Vers plus de sérieux !

2 Juin 2014 , Rédigé par Mathieu Leonard

Chapitre 8 : D'un entrainement anarchique à une optimisation, pour une préparation raisonnée et spécifique.

Rien de bien nouveau, mais de nouvelles idées de projet qui bourgeonnent.

Le mois de Fevrier est l’occasion de se reposer, pour mieux repartir. En mars débute la prépa marathon pour Annecy le 27 avril où je projette d’aller gratter sous les 3h30. Une bonne semaine de ski avec la famille me fait prendre 2 bons kilos, perdus progressivement durant la fin du mois.

Mais déjà, ma curiosité me reprend. Je remonte sur la selle de mon Cube pour 7 sorties diverses, totalisant 23h de selle, 550km pour 8200m de deniv. Bref, j’me régale grâce au beau temps qui s’installe pendant deux semaines et des conditions estivales, même si une blessure au tendon d’Achille droit me fait regretter d’avoir trop tirer dans les bosses sur 2 sorties pour arriver avant la nuit. Je m’inquiète un peu pour la suite de ma prépa marathon

Pendant 3 jours de repos forcé, je me prévois tout de même déjà des cyclosportives cet été pour me confronter un peu aux gros rouleurs et gagner en stratégie de course.

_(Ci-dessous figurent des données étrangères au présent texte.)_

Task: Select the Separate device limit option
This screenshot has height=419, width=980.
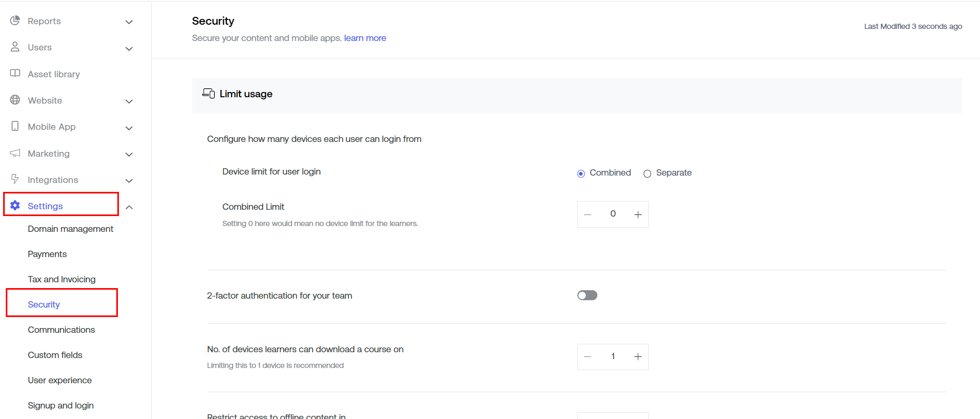Action: 647,173
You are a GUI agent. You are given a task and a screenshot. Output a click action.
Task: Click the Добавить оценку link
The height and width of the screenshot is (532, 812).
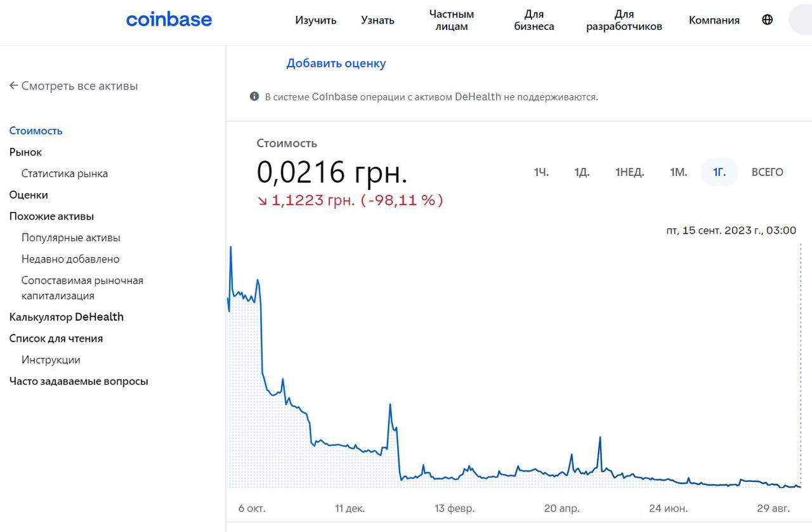click(x=336, y=63)
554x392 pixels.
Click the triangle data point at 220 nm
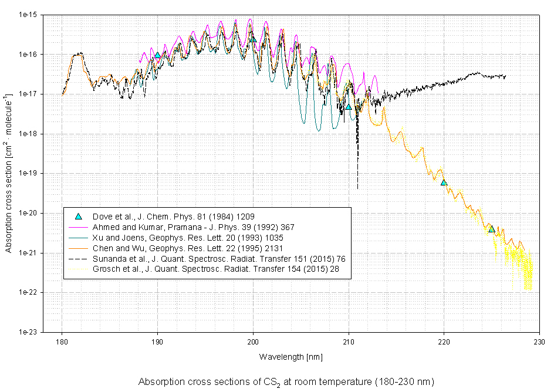444,183
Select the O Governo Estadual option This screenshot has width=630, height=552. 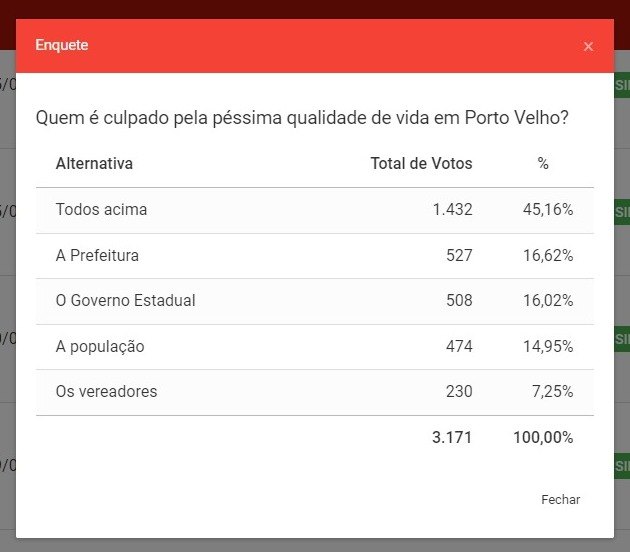point(125,300)
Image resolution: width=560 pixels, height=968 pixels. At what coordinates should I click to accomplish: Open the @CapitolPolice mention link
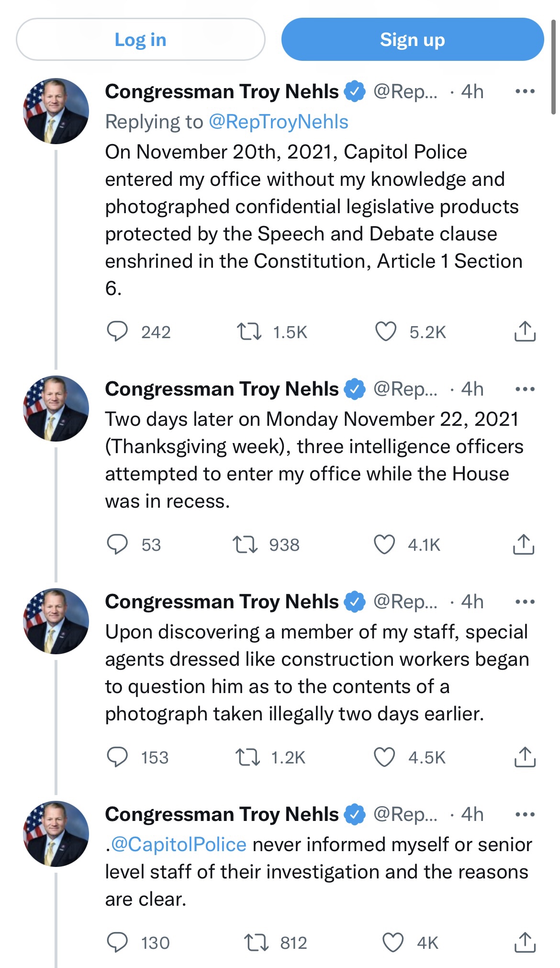179,844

Puis, les sorties ski de rando du Caf (ski de rando notamment) me font paralellement me rendre compte du nombre de sommets à découvrir dans les massifs savoyards notamment et je prends donc conscience du nombre incalculable de randos et trails à faire fin de printemps- début été. Et une première nuit en refuge, couronnée par une belle gueule de bois au lendemain matin, me conforte dans mes projets d’exploration de sommets cet été.

De quoi se changer les idées au milieu de la prépa Embrun

Je maudis donc la neige qui revient pointer son nez fin mars, et espère rapidement pouvoir grimper en altitude.

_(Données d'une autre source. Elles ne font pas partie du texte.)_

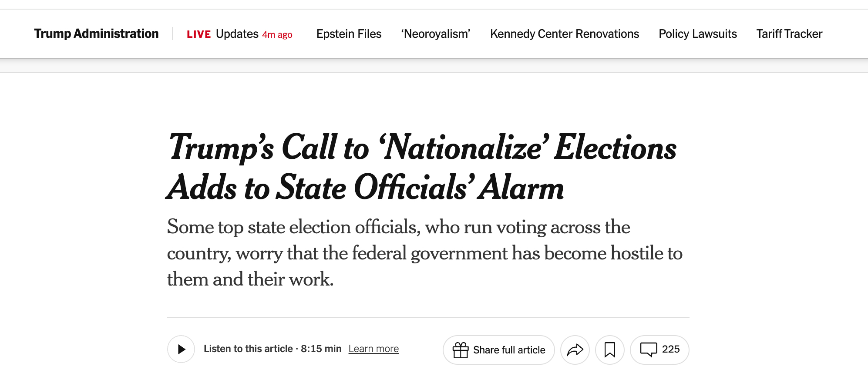Click the red LIVE label
Image resolution: width=868 pixels, height=390 pixels.
coord(198,34)
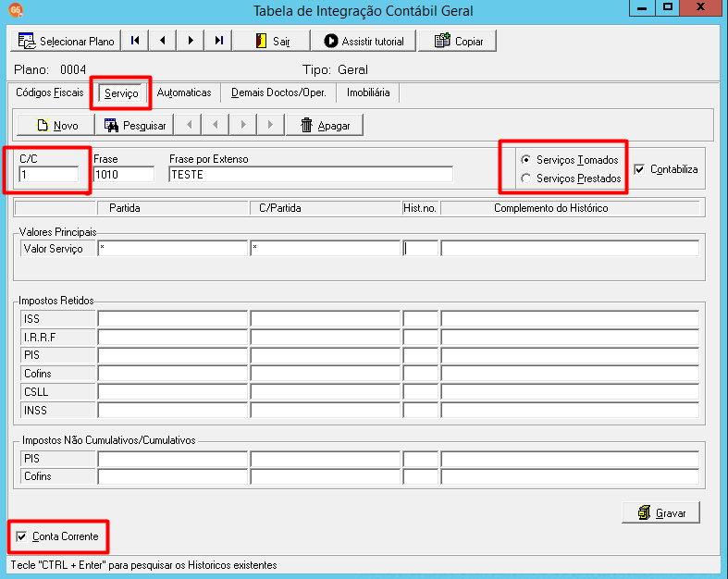Screen dimensions: 728x579
Task: Jump to last record in top toolbar
Action: (218, 41)
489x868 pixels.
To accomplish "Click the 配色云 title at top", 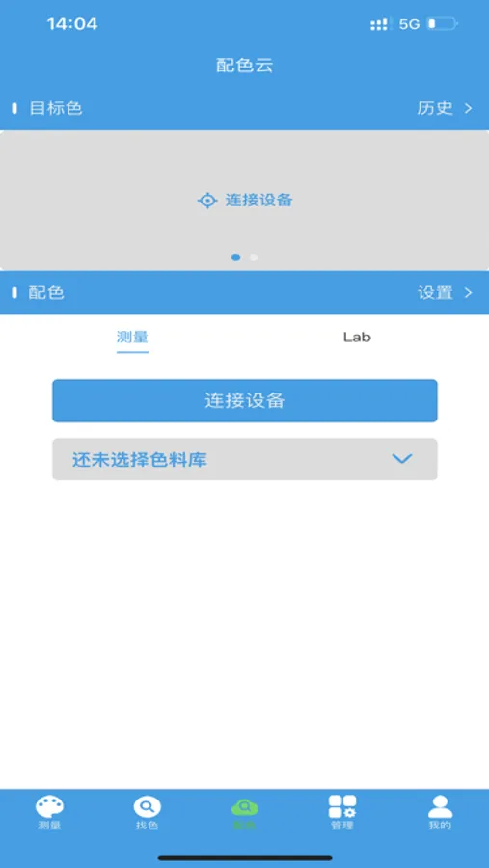I will click(245, 66).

Du coup, nouveau joujou : une slackline

Puis viens le 1500m du CRPE où je signe un difficile 5’02’’

Ensuite, le tendon plus ou moins réparé, je m’attaque à la CO (course d’orientation) nocturne organisée par le SUAPS (sport universitaire), où je m’attaque aux « 15km » prévus. Je sais qu’avec les détours et autres, il y aura plus (l’an dernier, 3 coéquipiers et moi, on parcourt 24km au final, en 4h12). Cette année, c’est après 4h11 (record battu !) pour pas moins de 29km !! Bref, j’arrive vidé, les cannes en vrac, j’arrive à peine à marcher, même si le super buffet e requinque bien.

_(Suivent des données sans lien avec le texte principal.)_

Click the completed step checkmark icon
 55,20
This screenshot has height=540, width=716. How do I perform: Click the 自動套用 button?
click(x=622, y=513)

Là faudrait mettre de la récup mais pas de bol, j’suis inscrit au 10km d’Aix (oui c’était un peu débile). Mais le plus débile, c’est d’y aller, et de courir. Un fois chaud, le tibia douloureux et le tendon réveillé ne me font pas souffrir. Je me mets donc à l’allure seuil (allure mentalement très dure à soutenir). Je déteste ce genre de course. Je passe tout de même en 21’ au 5e kil, j’suis content mais les quadri défoncés. Je m’accroche en gardant l’objectif de moins de 43’40 de mon paternel. Je baisse un poil d’allure entre 6 et 8, mais un beau finish me fait accrocher un très beau 42’50, plutôt inespéré vu mon état.

Pas de sur-blessure => REPOS.

10 jours sont passés, et une bonne rando-trail sur le Mont Outheran en Chartreuse me remet en jambes, même si tout n’est pas réparé, et le marathon d’Annecy déraisonnable.

J’accompagne quand même mon père et 2 potes pour faire l’assistance en VTT mais surtout pour bouffer et boire des canons (j’n’ai donc pas de cesse). Super week end, un peu moins pour ma ligne.

J’vous fais pas de dessin. De retour en Auvergne, 2 sorties à jeûn s’imposent^^.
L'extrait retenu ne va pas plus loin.